RAW DATA:
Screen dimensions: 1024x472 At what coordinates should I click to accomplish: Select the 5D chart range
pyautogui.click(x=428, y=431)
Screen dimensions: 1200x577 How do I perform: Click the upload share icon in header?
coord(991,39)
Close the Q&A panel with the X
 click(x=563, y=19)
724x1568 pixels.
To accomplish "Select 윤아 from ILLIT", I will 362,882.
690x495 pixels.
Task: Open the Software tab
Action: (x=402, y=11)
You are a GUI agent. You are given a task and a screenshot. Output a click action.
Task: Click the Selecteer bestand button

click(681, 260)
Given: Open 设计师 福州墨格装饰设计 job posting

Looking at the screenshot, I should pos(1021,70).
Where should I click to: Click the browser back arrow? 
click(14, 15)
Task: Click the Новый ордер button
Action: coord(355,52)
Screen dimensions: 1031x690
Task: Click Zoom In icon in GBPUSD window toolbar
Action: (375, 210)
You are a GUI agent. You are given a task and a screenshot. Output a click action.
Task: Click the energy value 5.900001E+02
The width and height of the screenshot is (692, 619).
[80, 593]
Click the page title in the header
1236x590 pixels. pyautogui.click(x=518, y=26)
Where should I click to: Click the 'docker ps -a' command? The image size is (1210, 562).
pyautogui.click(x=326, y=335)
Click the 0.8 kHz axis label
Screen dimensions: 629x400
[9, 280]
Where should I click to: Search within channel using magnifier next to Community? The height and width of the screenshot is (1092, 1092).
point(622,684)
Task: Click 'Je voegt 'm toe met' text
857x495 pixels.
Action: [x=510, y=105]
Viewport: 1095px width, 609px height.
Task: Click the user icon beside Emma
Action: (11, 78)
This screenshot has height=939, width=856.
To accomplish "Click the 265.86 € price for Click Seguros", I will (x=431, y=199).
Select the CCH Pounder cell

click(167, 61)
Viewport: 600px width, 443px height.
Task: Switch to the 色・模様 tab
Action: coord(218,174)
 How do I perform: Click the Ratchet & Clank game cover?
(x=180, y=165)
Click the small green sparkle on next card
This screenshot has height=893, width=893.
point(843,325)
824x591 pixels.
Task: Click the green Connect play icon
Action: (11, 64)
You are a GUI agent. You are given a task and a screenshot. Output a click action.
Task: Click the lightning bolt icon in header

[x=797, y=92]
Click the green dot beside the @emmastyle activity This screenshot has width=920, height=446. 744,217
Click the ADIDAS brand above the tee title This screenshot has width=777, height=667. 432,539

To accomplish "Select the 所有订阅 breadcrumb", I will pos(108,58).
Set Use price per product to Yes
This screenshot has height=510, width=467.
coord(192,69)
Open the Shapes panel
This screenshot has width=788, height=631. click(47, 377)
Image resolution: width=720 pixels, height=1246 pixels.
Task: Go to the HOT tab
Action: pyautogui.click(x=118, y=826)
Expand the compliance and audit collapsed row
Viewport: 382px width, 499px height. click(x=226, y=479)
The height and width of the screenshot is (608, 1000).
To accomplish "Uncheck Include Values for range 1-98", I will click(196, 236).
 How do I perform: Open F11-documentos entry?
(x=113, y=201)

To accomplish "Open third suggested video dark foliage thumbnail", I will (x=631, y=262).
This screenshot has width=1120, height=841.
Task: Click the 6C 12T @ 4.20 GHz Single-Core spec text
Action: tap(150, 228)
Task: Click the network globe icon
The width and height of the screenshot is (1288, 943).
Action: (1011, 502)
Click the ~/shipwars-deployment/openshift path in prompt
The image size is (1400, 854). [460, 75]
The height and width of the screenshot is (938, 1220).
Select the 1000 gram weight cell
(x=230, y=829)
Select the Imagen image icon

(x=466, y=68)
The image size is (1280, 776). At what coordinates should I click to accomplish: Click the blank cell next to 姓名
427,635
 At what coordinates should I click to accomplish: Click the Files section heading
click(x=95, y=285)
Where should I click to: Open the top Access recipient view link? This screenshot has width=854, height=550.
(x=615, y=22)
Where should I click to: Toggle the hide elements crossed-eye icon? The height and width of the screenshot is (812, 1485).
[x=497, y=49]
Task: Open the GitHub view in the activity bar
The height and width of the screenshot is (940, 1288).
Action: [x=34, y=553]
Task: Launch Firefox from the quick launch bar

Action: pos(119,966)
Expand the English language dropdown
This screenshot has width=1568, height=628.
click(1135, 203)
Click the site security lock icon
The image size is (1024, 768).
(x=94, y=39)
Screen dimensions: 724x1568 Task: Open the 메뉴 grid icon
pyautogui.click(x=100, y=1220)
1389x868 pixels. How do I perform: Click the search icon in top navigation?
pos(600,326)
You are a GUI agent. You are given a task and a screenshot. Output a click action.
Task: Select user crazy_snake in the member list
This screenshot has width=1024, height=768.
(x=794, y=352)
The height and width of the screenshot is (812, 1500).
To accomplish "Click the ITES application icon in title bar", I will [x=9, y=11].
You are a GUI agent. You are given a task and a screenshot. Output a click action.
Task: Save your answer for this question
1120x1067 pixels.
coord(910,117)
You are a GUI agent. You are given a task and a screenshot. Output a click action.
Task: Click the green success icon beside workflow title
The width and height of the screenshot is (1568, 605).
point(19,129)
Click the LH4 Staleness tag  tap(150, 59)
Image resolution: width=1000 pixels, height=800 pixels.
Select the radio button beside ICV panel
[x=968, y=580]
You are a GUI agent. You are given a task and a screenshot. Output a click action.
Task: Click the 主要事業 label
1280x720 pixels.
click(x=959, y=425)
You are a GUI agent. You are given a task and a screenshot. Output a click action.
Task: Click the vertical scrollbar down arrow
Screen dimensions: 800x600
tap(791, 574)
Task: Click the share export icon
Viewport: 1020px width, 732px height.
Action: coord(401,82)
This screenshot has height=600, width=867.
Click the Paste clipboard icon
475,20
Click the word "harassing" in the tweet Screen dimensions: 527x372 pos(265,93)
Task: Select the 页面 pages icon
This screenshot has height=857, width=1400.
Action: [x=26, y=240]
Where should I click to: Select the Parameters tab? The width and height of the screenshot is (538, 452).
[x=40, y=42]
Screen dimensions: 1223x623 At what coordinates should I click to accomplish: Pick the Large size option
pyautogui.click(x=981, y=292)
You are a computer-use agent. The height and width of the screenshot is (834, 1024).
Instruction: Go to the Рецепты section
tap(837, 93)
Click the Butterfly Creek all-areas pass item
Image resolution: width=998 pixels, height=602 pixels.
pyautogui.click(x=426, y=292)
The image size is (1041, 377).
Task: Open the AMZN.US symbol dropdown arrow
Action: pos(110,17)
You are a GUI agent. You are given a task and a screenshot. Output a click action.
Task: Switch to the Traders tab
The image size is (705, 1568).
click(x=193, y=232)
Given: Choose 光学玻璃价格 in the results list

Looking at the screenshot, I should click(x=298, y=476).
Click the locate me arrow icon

WHAT IS REQUIRED: Each line that holds the string "label" is to be copied from the entries above.

EXERCISE ANSWER:
Click the 0.8 kHz axis label
Task: Click the 主要事業 label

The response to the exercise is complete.